■ Required work ■
Look through the listing below, find every line with the string "agent", and copy it.

■ ■ ■ ■ ■ ■ ■

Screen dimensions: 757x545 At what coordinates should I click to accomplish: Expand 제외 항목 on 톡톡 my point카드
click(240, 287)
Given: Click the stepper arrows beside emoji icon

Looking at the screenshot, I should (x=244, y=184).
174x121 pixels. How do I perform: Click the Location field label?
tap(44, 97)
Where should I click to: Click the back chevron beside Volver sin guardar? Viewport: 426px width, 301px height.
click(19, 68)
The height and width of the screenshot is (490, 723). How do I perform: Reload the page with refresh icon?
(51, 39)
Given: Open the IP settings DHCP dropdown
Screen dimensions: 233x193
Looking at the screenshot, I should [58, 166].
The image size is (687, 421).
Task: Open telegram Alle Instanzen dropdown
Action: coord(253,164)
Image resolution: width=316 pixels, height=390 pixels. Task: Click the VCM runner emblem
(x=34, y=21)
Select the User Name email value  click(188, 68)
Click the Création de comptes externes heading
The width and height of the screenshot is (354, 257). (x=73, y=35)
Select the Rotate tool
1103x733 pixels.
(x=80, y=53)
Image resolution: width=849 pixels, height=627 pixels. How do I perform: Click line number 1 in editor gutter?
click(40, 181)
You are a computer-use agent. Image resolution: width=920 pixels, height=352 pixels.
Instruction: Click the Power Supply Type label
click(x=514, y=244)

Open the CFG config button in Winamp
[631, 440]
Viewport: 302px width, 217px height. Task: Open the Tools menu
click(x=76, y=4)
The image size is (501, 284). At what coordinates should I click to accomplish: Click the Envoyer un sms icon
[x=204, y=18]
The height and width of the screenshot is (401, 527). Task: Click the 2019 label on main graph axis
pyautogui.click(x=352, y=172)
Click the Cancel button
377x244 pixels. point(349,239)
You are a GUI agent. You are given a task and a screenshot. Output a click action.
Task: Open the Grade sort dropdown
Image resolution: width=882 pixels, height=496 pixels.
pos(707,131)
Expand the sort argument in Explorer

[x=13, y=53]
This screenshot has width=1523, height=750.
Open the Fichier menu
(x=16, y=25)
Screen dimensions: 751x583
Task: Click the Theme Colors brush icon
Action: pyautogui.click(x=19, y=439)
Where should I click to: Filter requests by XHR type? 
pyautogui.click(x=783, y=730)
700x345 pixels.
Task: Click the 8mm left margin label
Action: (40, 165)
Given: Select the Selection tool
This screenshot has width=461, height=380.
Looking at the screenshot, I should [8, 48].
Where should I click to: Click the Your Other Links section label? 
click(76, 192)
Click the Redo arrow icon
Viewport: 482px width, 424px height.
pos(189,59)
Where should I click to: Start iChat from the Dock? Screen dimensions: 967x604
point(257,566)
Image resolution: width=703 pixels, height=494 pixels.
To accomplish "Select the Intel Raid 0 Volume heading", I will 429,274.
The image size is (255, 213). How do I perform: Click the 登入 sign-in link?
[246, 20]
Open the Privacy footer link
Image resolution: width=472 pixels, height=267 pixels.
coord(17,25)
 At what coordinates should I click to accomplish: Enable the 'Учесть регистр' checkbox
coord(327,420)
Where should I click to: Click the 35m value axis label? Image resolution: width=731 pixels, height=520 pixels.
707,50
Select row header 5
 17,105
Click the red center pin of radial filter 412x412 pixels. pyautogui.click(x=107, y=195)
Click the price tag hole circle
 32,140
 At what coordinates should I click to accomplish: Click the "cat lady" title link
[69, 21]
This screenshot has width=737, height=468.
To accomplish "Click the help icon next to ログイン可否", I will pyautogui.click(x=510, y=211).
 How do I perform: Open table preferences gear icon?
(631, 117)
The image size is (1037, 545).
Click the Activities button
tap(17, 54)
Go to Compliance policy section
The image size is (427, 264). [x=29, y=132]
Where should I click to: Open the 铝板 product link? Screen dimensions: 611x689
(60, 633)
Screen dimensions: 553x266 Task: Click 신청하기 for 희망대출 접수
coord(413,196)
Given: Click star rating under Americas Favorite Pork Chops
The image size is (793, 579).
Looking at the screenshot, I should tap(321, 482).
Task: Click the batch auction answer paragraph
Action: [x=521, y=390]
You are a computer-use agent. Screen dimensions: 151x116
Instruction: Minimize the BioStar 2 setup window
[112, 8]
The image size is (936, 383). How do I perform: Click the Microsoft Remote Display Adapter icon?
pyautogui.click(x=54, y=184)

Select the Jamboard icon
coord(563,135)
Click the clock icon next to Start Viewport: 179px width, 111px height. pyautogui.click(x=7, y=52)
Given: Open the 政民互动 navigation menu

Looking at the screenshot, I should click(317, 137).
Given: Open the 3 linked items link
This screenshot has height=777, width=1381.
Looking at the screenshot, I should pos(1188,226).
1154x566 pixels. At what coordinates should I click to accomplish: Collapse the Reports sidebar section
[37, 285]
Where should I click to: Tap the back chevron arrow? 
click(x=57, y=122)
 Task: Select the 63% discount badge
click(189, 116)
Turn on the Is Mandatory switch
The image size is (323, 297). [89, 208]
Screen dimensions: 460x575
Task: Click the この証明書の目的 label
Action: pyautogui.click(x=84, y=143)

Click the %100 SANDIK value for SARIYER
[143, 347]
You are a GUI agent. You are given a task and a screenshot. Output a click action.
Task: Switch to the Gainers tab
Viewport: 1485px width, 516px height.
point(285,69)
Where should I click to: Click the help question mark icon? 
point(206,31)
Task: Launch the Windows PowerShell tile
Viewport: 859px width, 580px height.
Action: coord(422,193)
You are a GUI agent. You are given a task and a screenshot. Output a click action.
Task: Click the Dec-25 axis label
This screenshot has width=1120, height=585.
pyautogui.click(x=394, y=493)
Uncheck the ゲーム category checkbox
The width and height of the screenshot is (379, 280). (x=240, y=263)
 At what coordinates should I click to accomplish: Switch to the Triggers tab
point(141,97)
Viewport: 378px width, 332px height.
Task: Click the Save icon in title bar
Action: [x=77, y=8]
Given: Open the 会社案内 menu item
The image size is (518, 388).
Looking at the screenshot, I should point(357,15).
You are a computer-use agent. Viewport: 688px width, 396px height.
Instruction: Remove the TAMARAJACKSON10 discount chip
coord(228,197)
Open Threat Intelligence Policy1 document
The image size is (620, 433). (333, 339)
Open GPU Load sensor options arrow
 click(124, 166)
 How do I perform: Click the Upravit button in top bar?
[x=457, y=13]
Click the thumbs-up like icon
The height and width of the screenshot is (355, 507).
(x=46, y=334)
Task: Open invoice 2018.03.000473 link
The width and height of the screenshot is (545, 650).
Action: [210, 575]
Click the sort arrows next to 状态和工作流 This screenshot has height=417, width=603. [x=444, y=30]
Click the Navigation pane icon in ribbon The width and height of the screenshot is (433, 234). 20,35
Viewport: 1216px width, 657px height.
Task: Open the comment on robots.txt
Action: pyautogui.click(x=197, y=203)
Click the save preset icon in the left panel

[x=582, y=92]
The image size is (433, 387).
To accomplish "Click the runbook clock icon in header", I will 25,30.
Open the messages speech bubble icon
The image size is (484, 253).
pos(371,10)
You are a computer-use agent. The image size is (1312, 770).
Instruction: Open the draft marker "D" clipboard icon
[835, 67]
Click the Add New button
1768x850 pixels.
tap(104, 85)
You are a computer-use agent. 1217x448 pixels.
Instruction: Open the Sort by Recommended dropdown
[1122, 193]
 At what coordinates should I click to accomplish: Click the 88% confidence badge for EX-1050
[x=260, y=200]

■ ■ ■ ■ ■ ■ ■

■ Exercise result ■
You are a computer-use agent. Image resolution: width=920 pixels, height=352 pixels.
You are a GUI agent. You are given a task and a screenshot. Output a click action.
You are a computer-use agent. Screen dimensions: 151x116
You are a GUI agent. You are given a task and a screenshot. Output a click action.
You are a GUI agent. You are given a task and a screenshot. Output a click action.
You are a computer-use agent. Viewport: 688px width, 396px height.
You are a computer-use agent. The image size is (1312, 770).
You are a computer-use agent. 1217x448 pixels.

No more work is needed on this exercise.